John R. Bolton and the No Good, Very Bad Wannabe King
"The Room Where It Happened" is that Republicans are a bunch of brazen cowards.
America is an oligarchy organized by the hierarchy of the white supremacist patriarchy. Pancake Brain is a (free) newsletter dedicated to replacing the status quo with equitable public power. If you’re into that kind of thing, I hope you’ll subscribe and share. This project is based on my book, How to Start a Revolution: Young People and the Future of American Politics. I hope you’ll read (or listen to) it, if you haven’t yet.
Dearest Pancake Brains,
This week, John R. Bolton released a book effectively declaring that Trump is unfit for office. “There really isn’t any guiding principle that I was able to discern other than what’s good for Donald Trump’s reelection,” the former national security advisor said on ABC News. Bolton provides insight gleaned from daily access to the Oval Office, and the fact that he is a person gifted with two seeing eyes and a pulse.
In the pages of The Room Where It Happened, Bolton provides firsthand witness account of the Ukraine matter that led to Trump’s impeachment, claiming that the President effectively used taxpayer money in an attempt to extract foreign election assistance for his 2020 campaign. Still, the most shocking revelation in the Bolton book is explicit admission of the extremity of Republican cowardice. (They all know this shit is fucked.)
“Has there ever been a presidency like this?” former chief of staff John Kelly asks Bolton in The Room Where It Happened. “I assured him there had not,” Bolton tells his readers.

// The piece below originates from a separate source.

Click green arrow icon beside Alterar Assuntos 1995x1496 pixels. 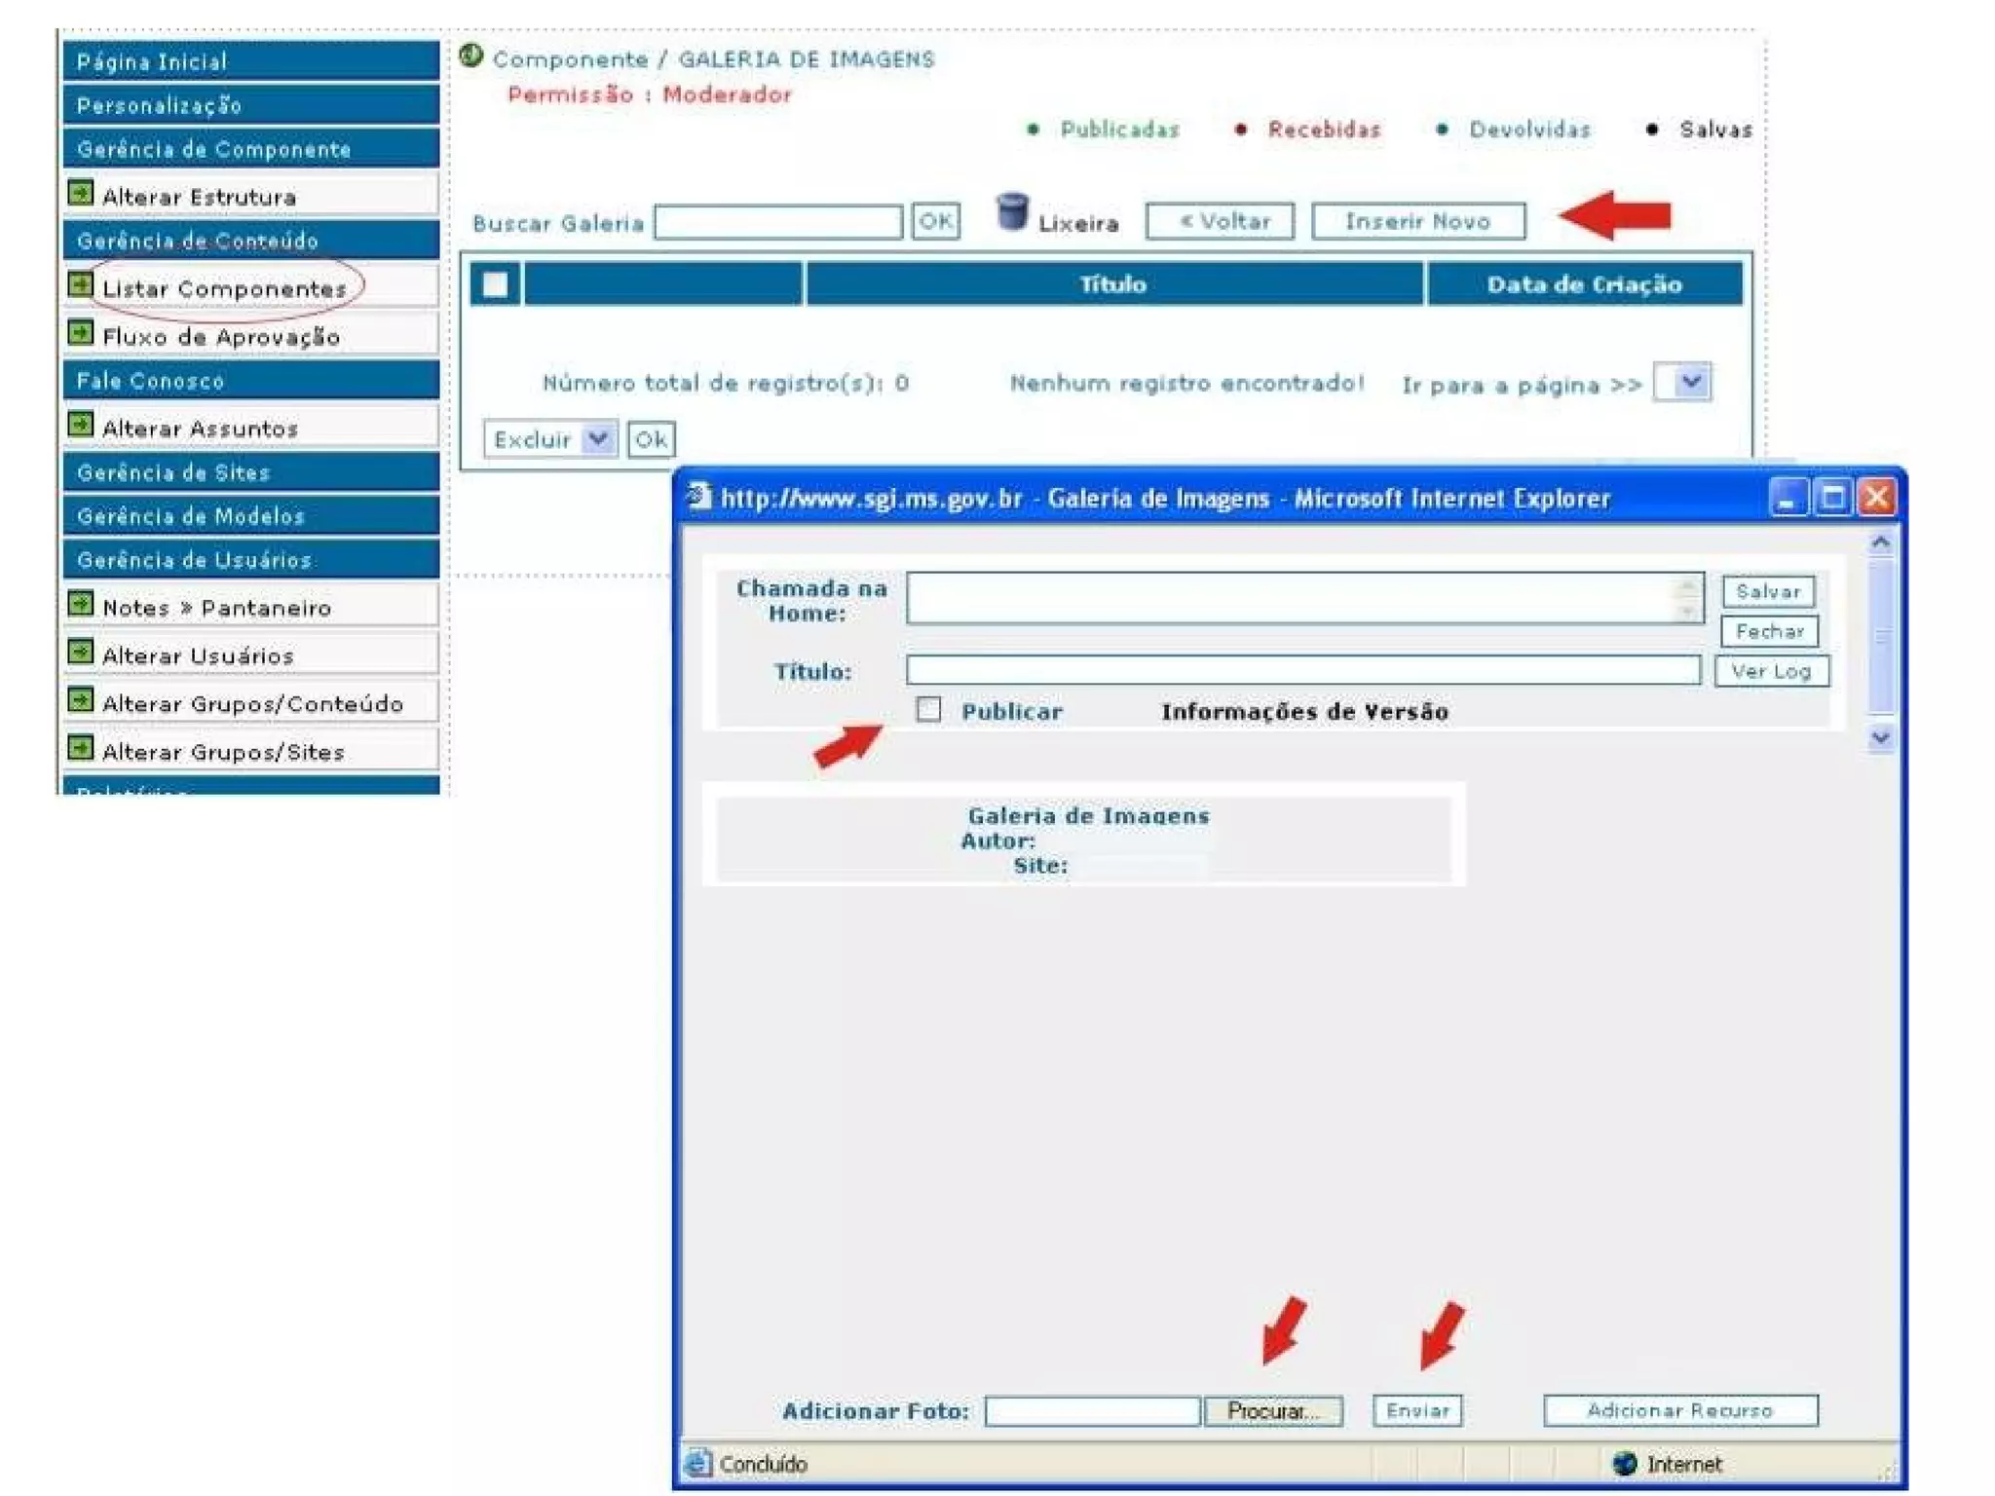click(81, 425)
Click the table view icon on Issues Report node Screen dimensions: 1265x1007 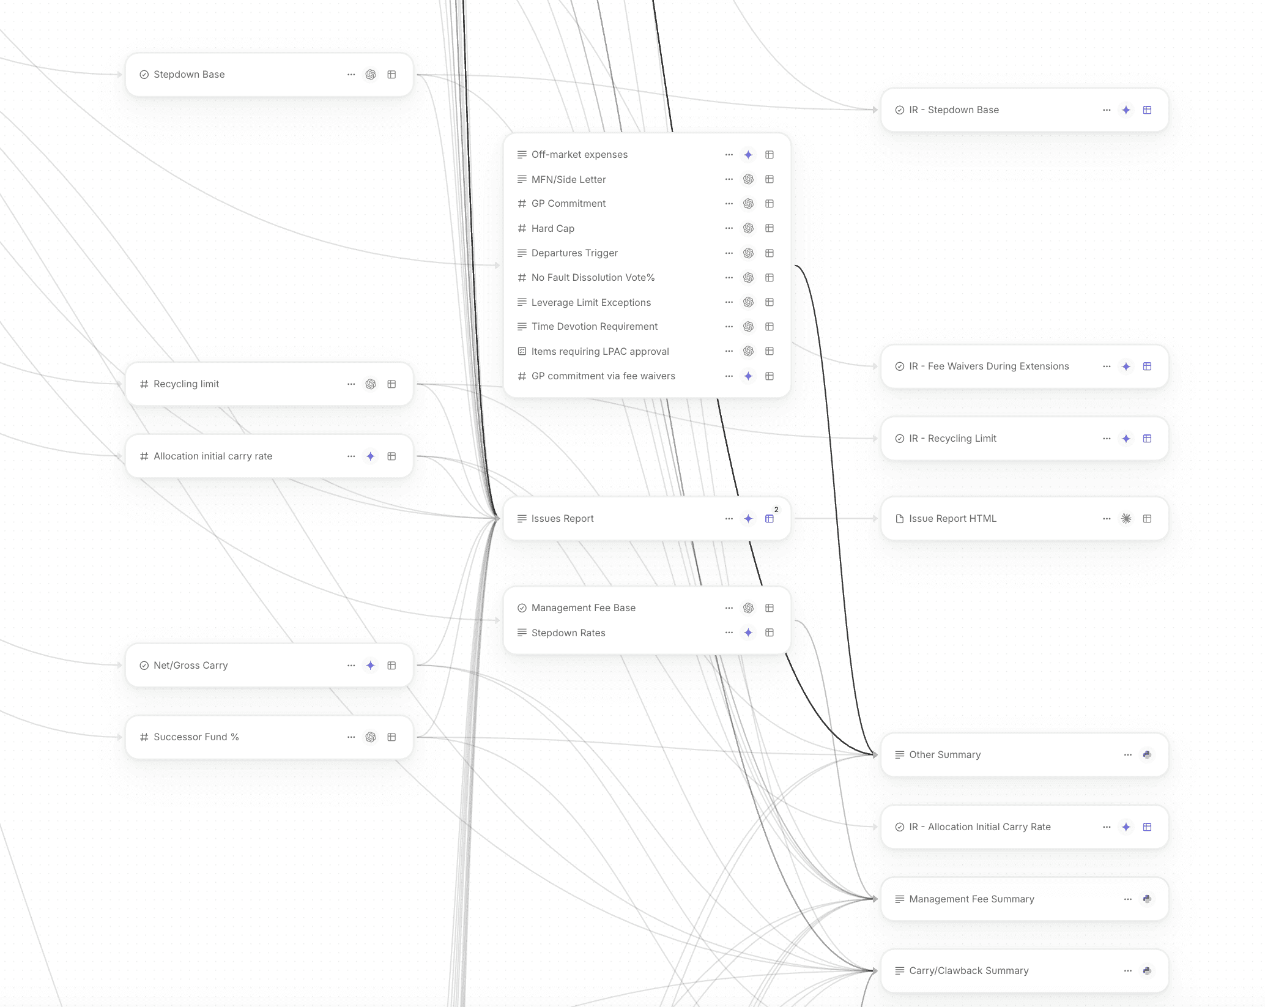770,518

I would be a lot more impressed if Bolton had taken his writing in a more artistic direction, perhaps by fully embracing the fact that his most significant contribution to society is basically dystopia for babies. Boiled down to it’s fundamental essence, that exchange between John Bolton and John Kelly might read as follows:
“I know this is wrong,” John told other John.
In his heart of hearts, John knew John was right.
“It is so wrong,” John said, and so, of course, the Johns did nothing.
Well, that is, until Bolton got a $2 million book deal to bravely reflect on such moments of dissonance months after the impeachment trial he refused to participate in.
The Trump administration’s response to Bolton’s book has been a spectacularly damning case-in-point. The Justice Department, once again bowing to the President’s personal vendettas, has sought to sue Bolton and block the book’s distribution. The administration’s strategy here appears to be squashing evidence that Trump is using the office of the presidency for personal gain by using the office of the presidency for personal gain. I never did learn how to play five-dimensional chess.
Donald Trump is ruling over American as a white supremacist authoritarian, and not even pretending otherwise, so it is particularly disturbing to learn there might be some evil he desperately does not want the public to see, considering the amount of evil that occurs in broad daylight.
What is it in the Bolton book that Trump is so afraid of?
In The Room Where It Happened, Bolton details a presidency defined by “obstruction of justice as a way of life” and a tendency to “give personal favors to dictators he liked.” He includes some fresh details, such as Trump pressuring President Xi to purchase American agricultural products as a means of boosting his re-election campaign, which at once begs the obvious, rhetorical question — Why did you need a $2 million book deal to stand up for basic principles of democracy, John? — while also, miraculously, managing to be insufficiently shocking to anyone who has been paying attention. And so, perhaps the thing the Trump camp finds most damning is not what Bolton is admitting to, but the conservative credentials of the man admitting it, and, more importantly, what he reveals about the nature of the party to which both are inextricably linked.
The clearest examples of this comes on page 489, where Bolton writes: “While liberals and Democrats focus on impeachment, conservatives and Republicans should worry about the removal of the political guardrail of Trump having to face reelection.”
No rational individual needs Bolton to tell them that Trump is ruling the country based on self-interest alone. White House security clearance is not required to review the President’s Twitter feed, though the gall to ignore it does seem to be correlated with Republican Party affiliation. If there is some great historical impact to be imparted by The Room Where It Happened, perhaps it will be the crisis of conscience that occurs for Lindsey Graham as he peruses a galley while tucked in a Snuggie, and even that will be too little, too late.
Bolton’s book is concrete evidence that Trump rules over the American people on an ethic of selfishness alone, but you knew that already. The true bombshell in The Room Where It Happened is explicit confirmation of the role of Trump’s accomplices, including, most prominently, it’s own author. In the end, The Room Where It Happened could have easily been a tweet sent several years ago. Too long, didn’t read: The Republican Party is run by a cabal of cowards who enable Trump’s reign of terror, as they whisper their dissent behind closed doors, and continue to use their considerable power to do so much less than nothing.
With earnest irreverence,
Lauren
Ms. Duca,
The post about Bolton contains a grammatical error. Use "its" as an adjective, and "it's" as a noun-verb contraction.
How depressing that we have come to this.